DirectVelo : Au terme d’une belle échappée, Mathéo a remporté cette 4e étape du Tour de Bretagne !
Swann Guefveneu : On voulait mettre un mec devant, que ce soit Mathéo ou moi. Au final, on s’est retrouvés tous les deux devant. J’y suis allé en premier, Léandre Huck m’a rejoint puis un contre avec Mathéo, notamment, est revenu et on s’est retrouvés en bonne situation. Dès le début, ça a vraiment roulé fort pour ne pas être repris par d’autres contre-attaques. Une fois que le peloton nous a laissé six minutes d’avance, on s’est retrouvés dans une situation assez confortable et on a donc pu récupérer d’un début de course très intense.
« IL FALLAIT “SURVIVRE” EN ATTENDANT »
Il a, en effet, fallu batailler longtemps…
À chaque fois qu’un contre revenait tout près, on appuyait à fond pour garder l’écart. On se doutait que ça allait finir par se tasser, mais il fallait “survivre” en attendant.
Puis tu as crevé à 20 bornes du but !
À 25 km de l’arrivée, à quatre (avec Mathéo Barusseau, Léandre Huck et Bogdan Zabelinskiy, NDLR), on s’est dit qu’il ne fallait plus se poser de questions et faire un All In car on n’avait plus qu’une minute d’avance. On a appuyé à fond, on a mis tout ce qu’il nous restait. Puis j’ai pris un caillou et j’ai percé. Sur le moment, j’étais déçu mais je ne me suis pas affolé. On a eu de la chance que la voiture soit juste derrière. J’ai eu un dépannage extrêmement rapide, j’en suis vraiment content. J’ai pu rentrer dans le faux-plat. J’ai grillé une belle cartouche mais j’ai quand même pu continuer à passer des relais pour que ça aille encore plus loin. Ça m'a fait peur mais tout s’est bien fini.
« JE N’Y AI ABSOLUMENT PAS PENSÉ »
T’es-tu sacrifié pour Mathéo ou aviez-vous chacun votre carte ?
On était tous les deux très bien, on se l’est dit. Dans un premier temps, il fallait vraiment appuyer pour résister au peloton. Il m’avait dit qu’il se sentait bien d’attaquer. Pour ma part, je me voyais bien faire le sprint entre nous si c’était “groupé” dans le dernier kilomètre. On s’était accordés sur cette stratégie-là. Ça s’est passé comme on le souhaitait.
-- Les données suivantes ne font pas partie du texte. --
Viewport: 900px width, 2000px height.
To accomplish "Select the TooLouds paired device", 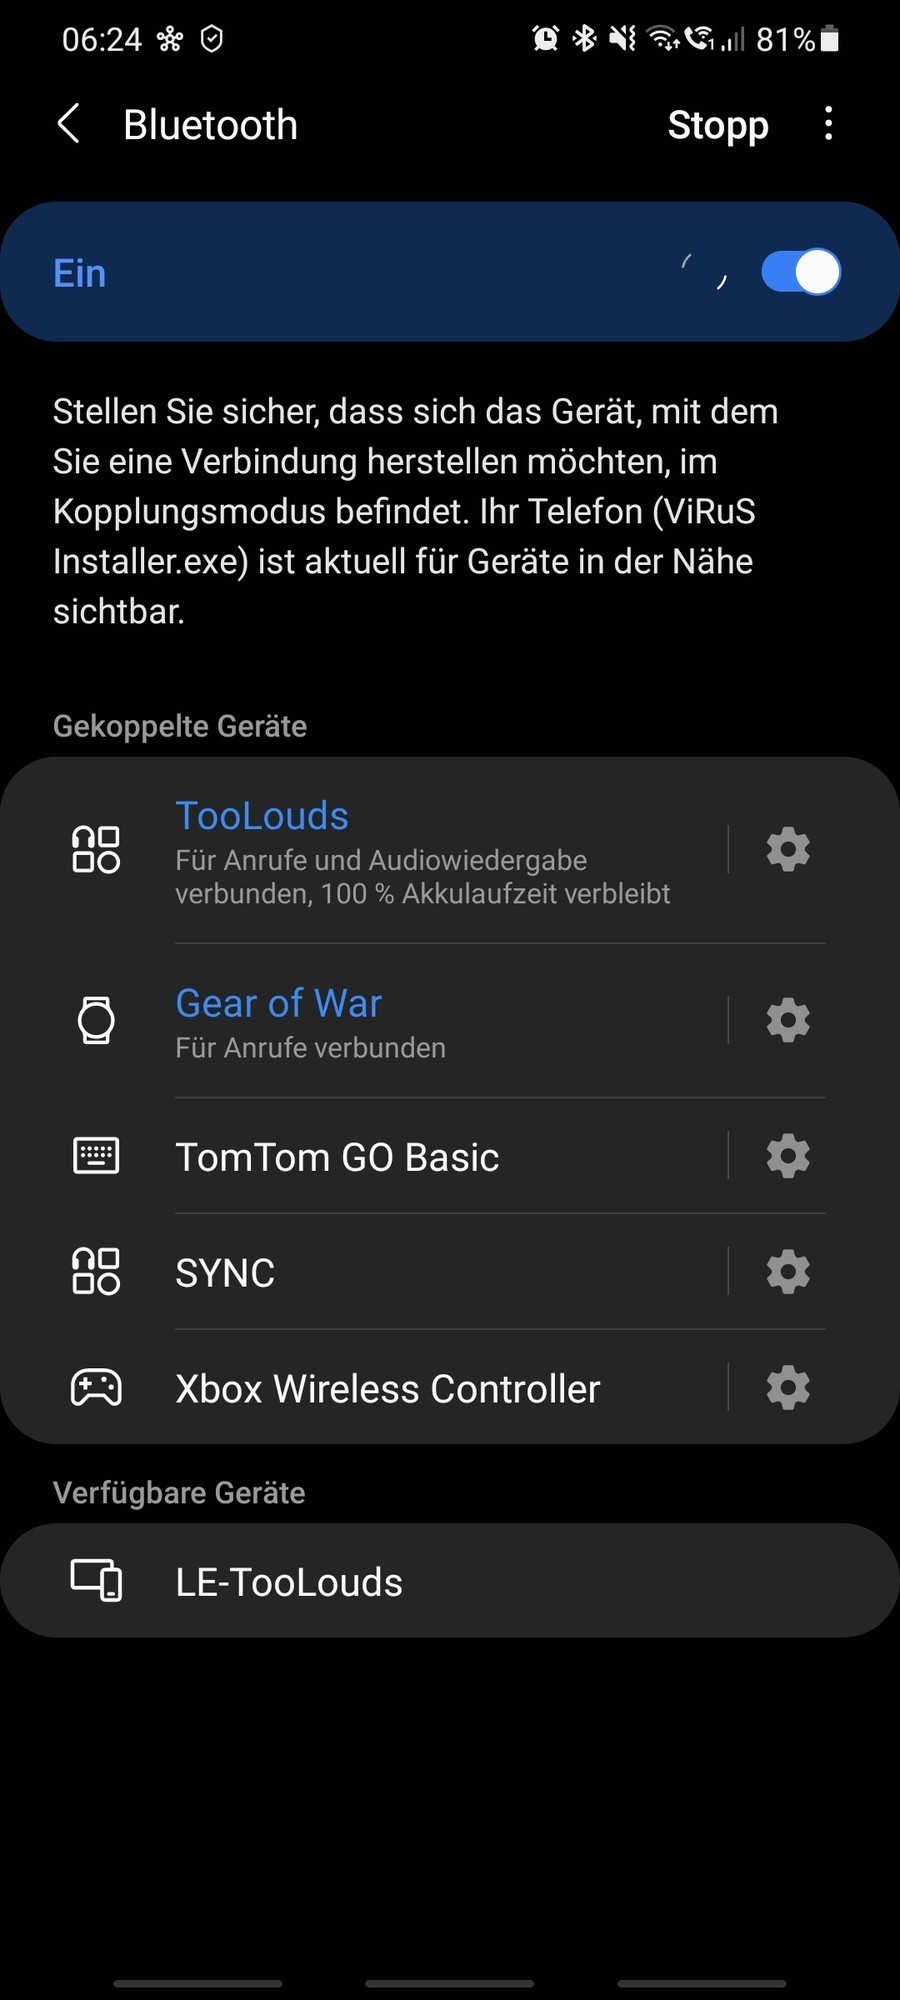I will tap(364, 850).
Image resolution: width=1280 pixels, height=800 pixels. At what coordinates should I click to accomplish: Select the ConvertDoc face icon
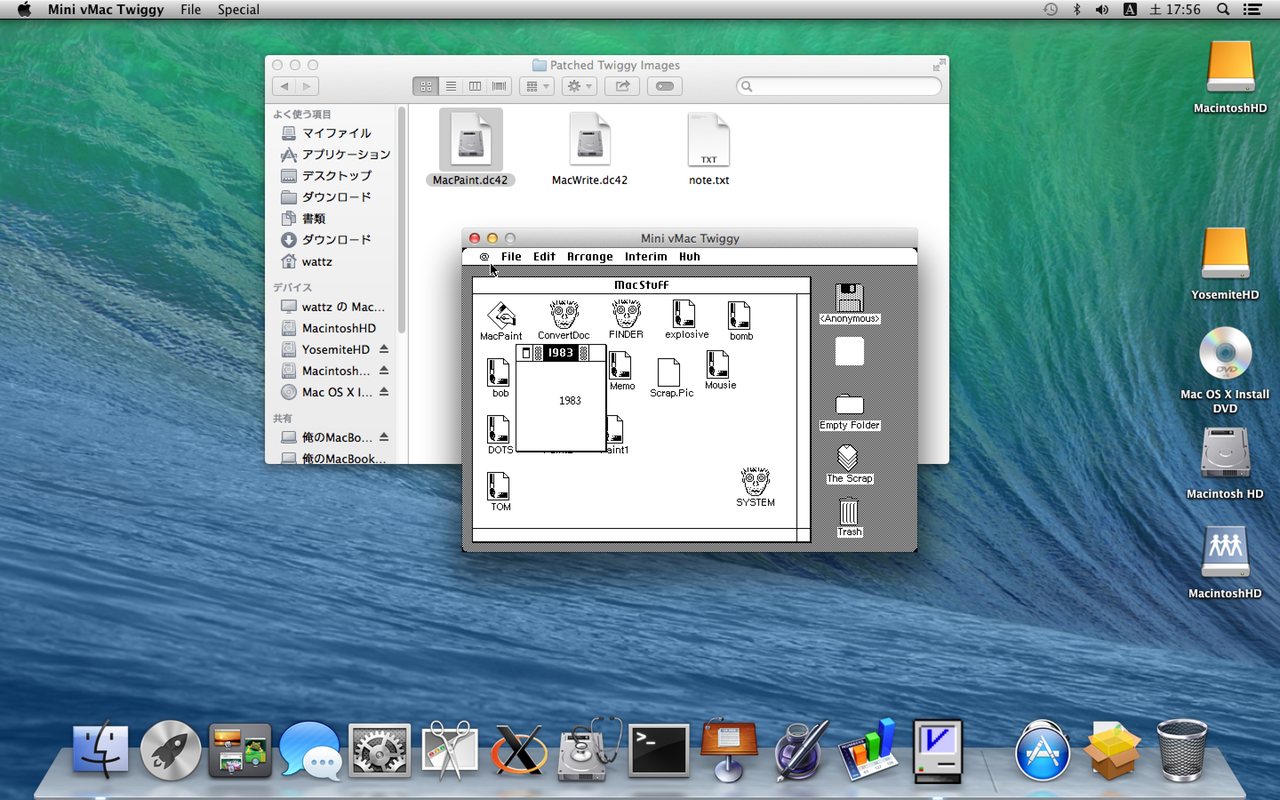click(564, 315)
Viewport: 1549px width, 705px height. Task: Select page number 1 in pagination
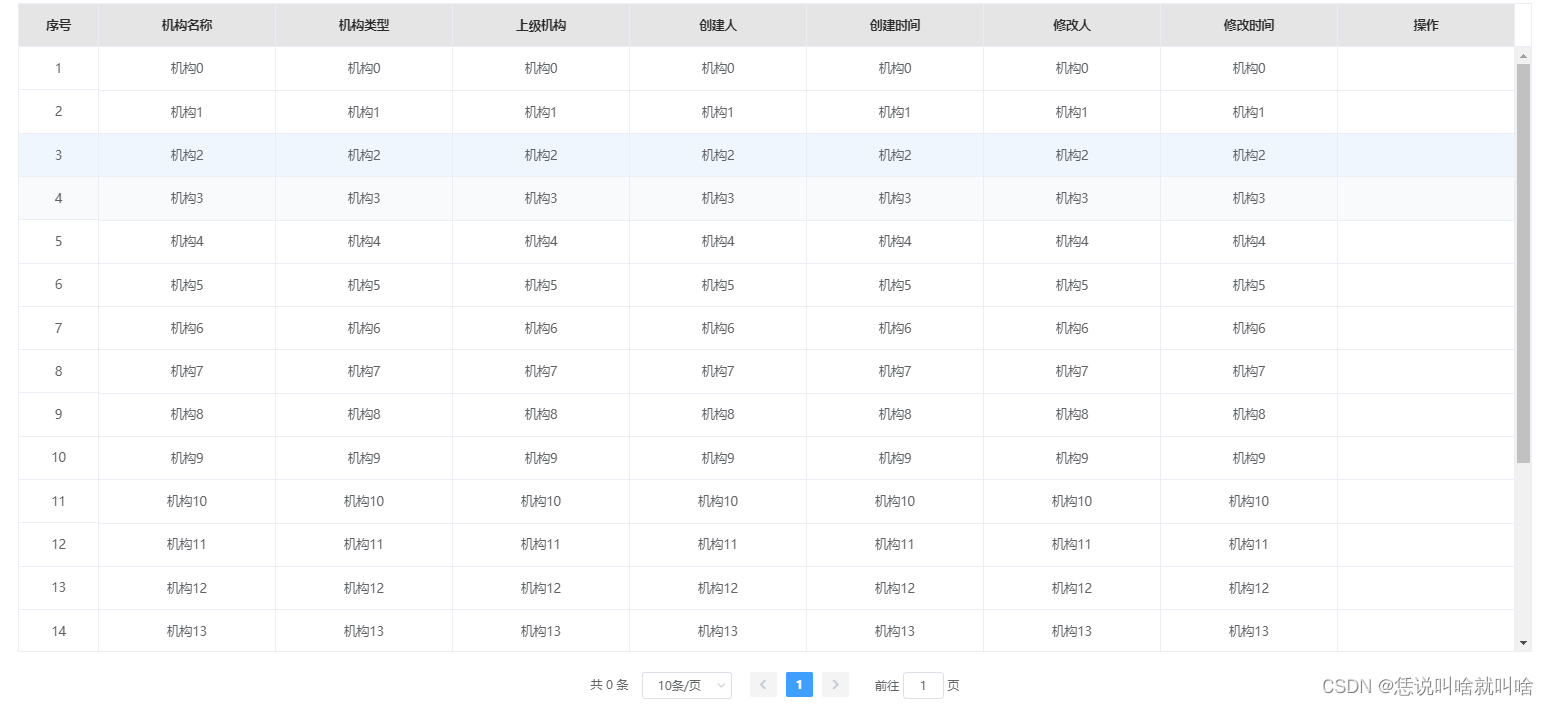pos(799,684)
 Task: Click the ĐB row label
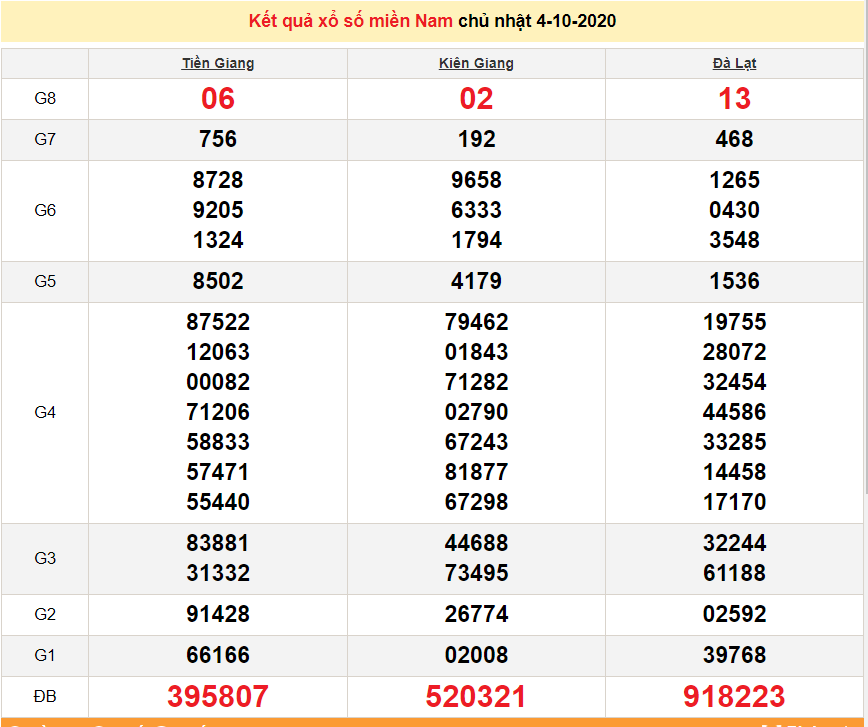click(45, 696)
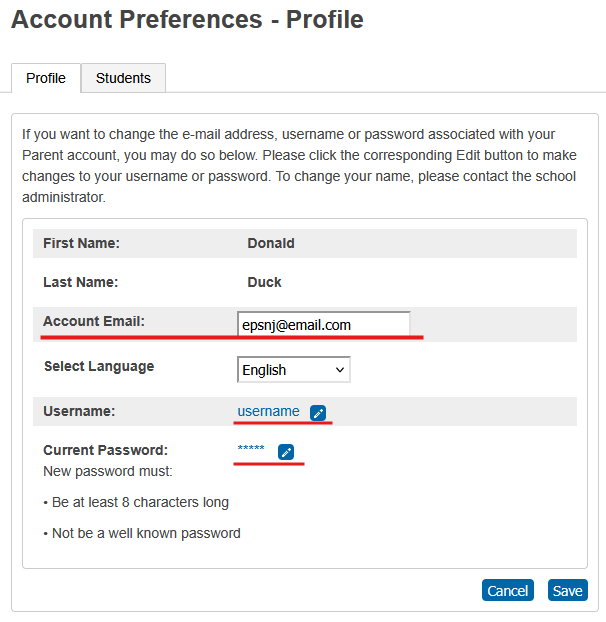Click the Current Password label
Screen dimensions: 606x622
(x=105, y=450)
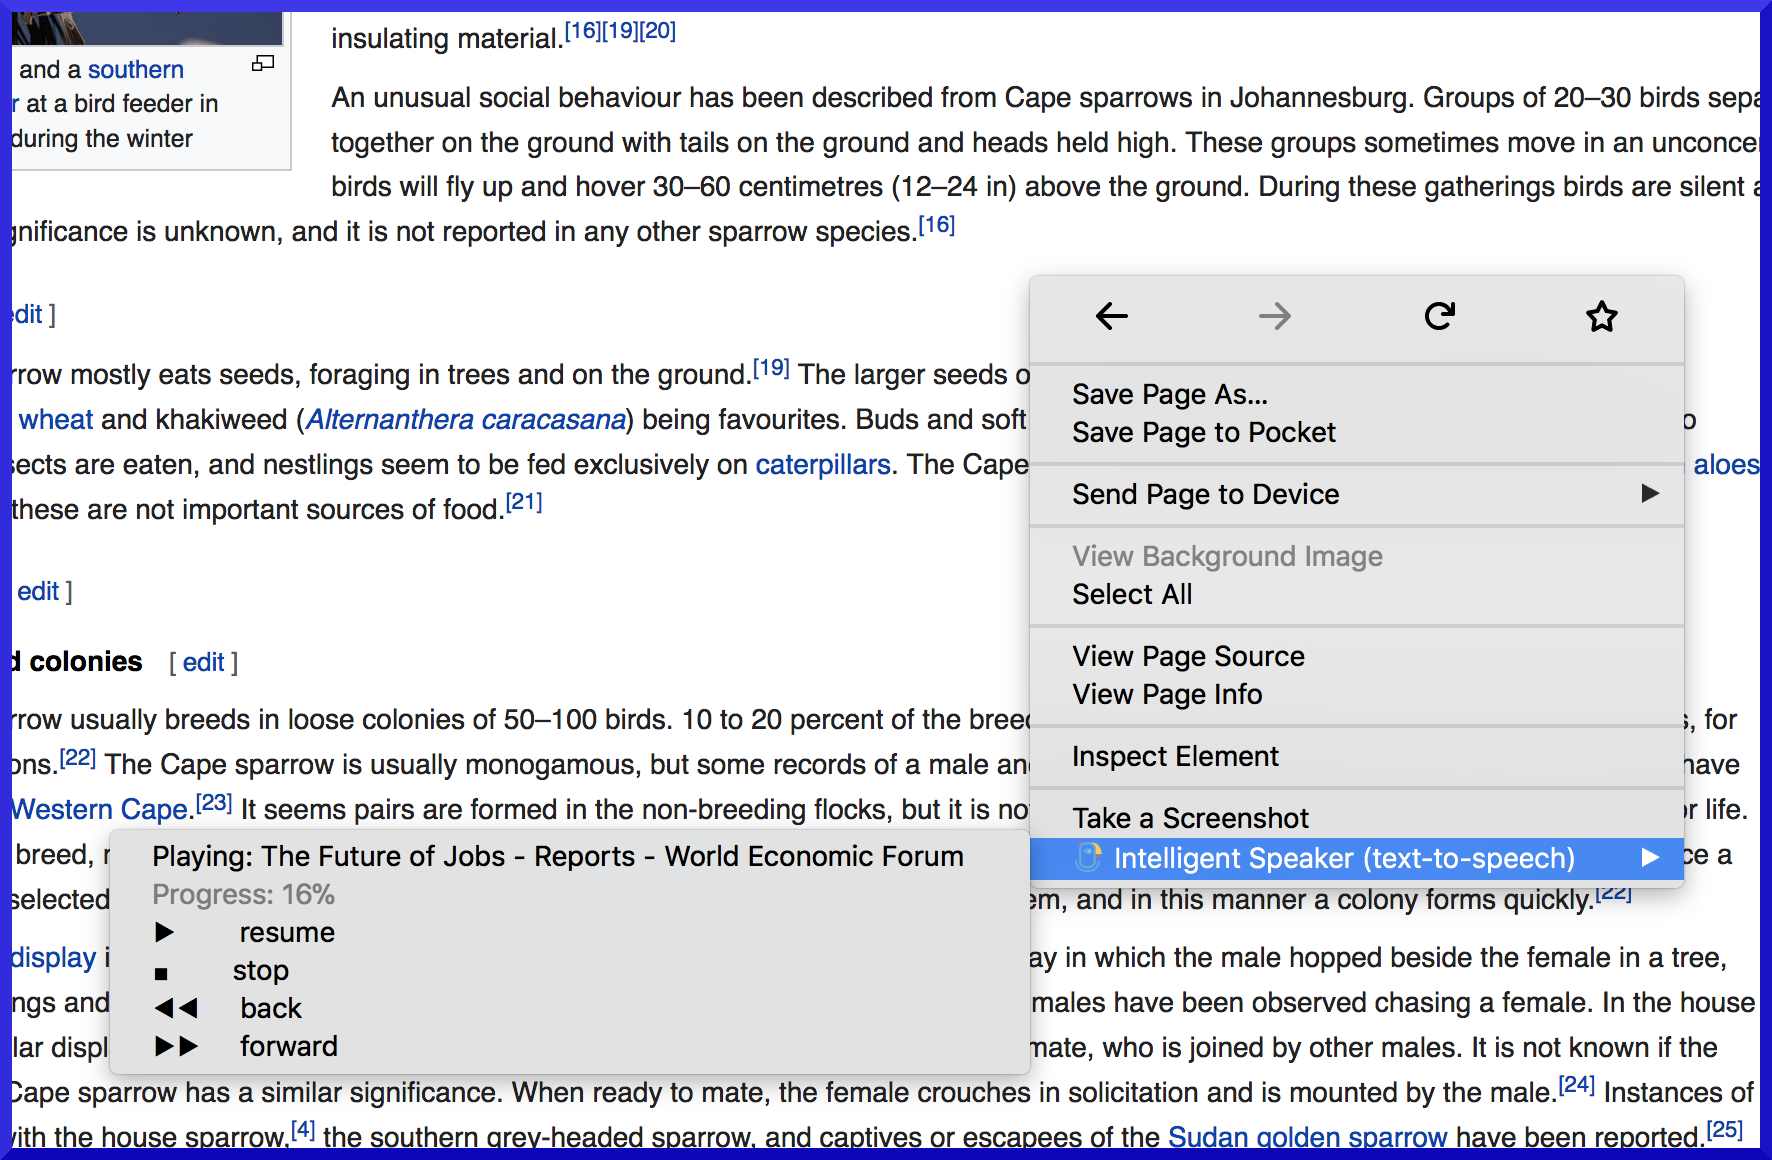Rewind using the back double-arrow icon
Viewport: 1772px width, 1160px height.
click(176, 1008)
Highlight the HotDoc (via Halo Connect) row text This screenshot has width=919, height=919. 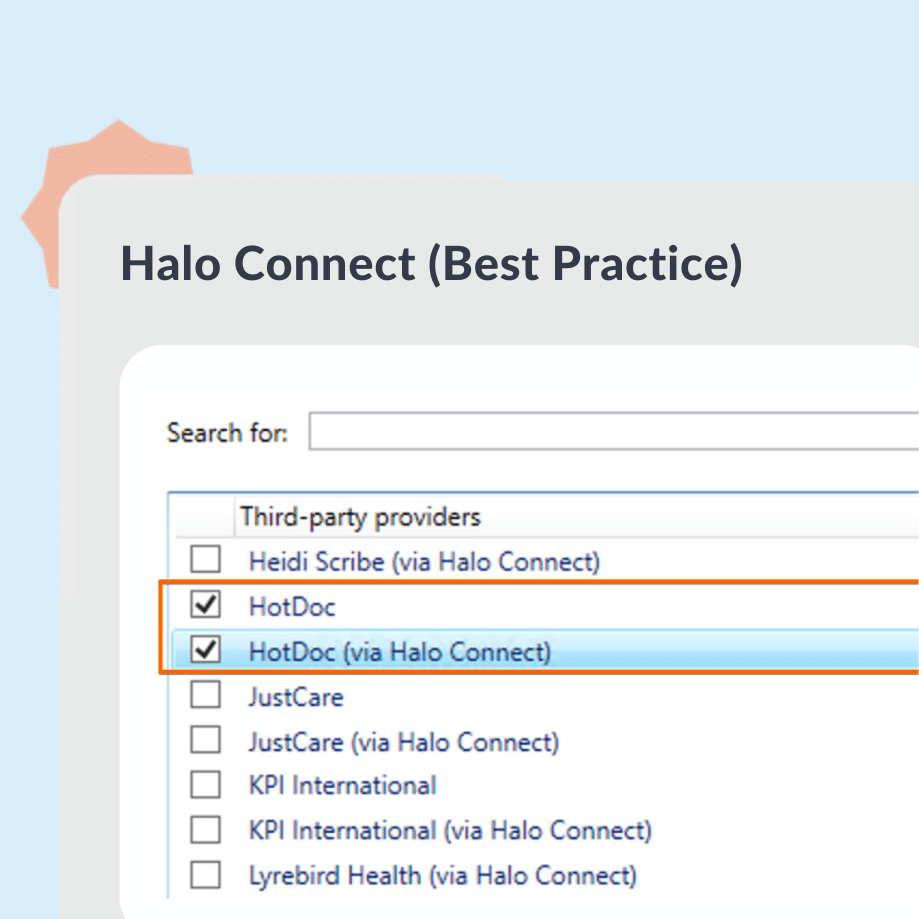pyautogui.click(x=399, y=652)
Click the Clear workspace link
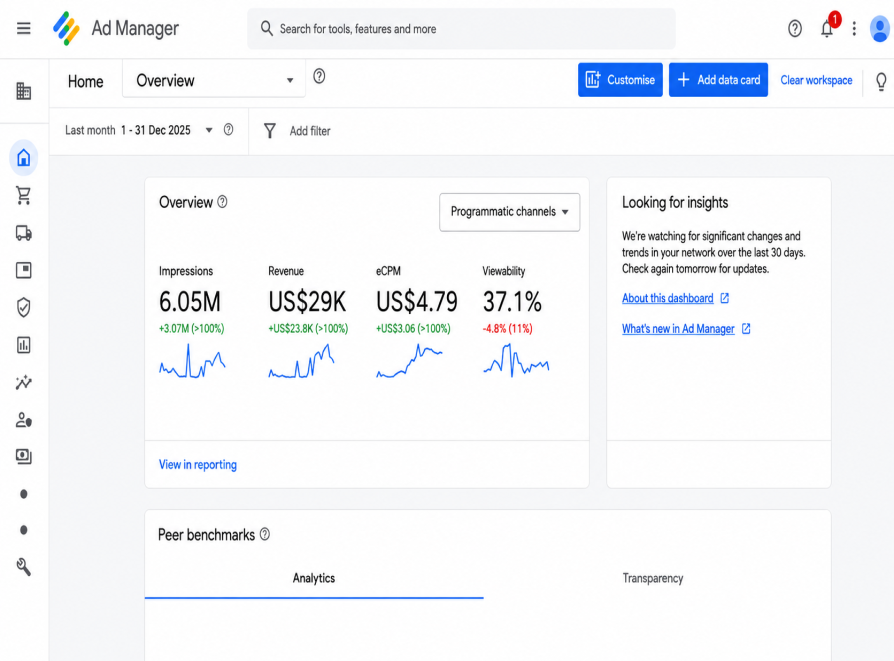The width and height of the screenshot is (894, 661). pos(816,80)
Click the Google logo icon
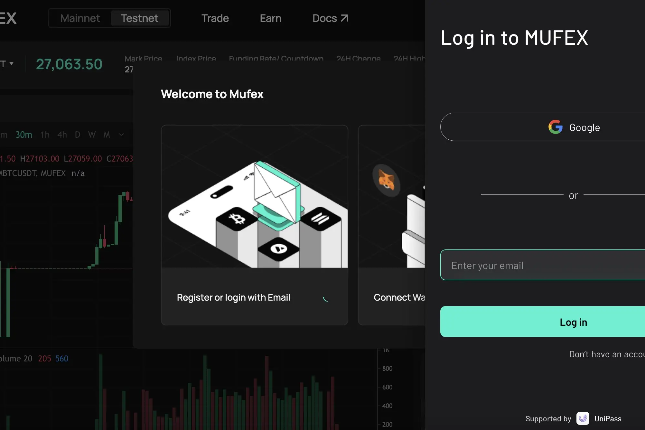645x430 pixels. (555, 127)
Tu étais bien placé au général et aurais pu prendre la tête de ce Tour de Bretagne. Y as-tu pensé pendant l’étape ?
Non, je n’y ai absolument pas pensé, je me suis juste posé la question à un moment mais c’était sans importance. On n’est pas ici pour jouer le général, on venait pour gagner une étape. C’est chose faite. De toute façon, on sait bien que c’est en jouant les victoires d’étapes que l’on se retrouve à faire un bon général. Vivre des émotions fortes comme celles-là, ça n’a pas de prix. On est plus qu’une simple équipe, on est vraiment des copains et ça se ressent vraiment sur le vélo comme en dehors.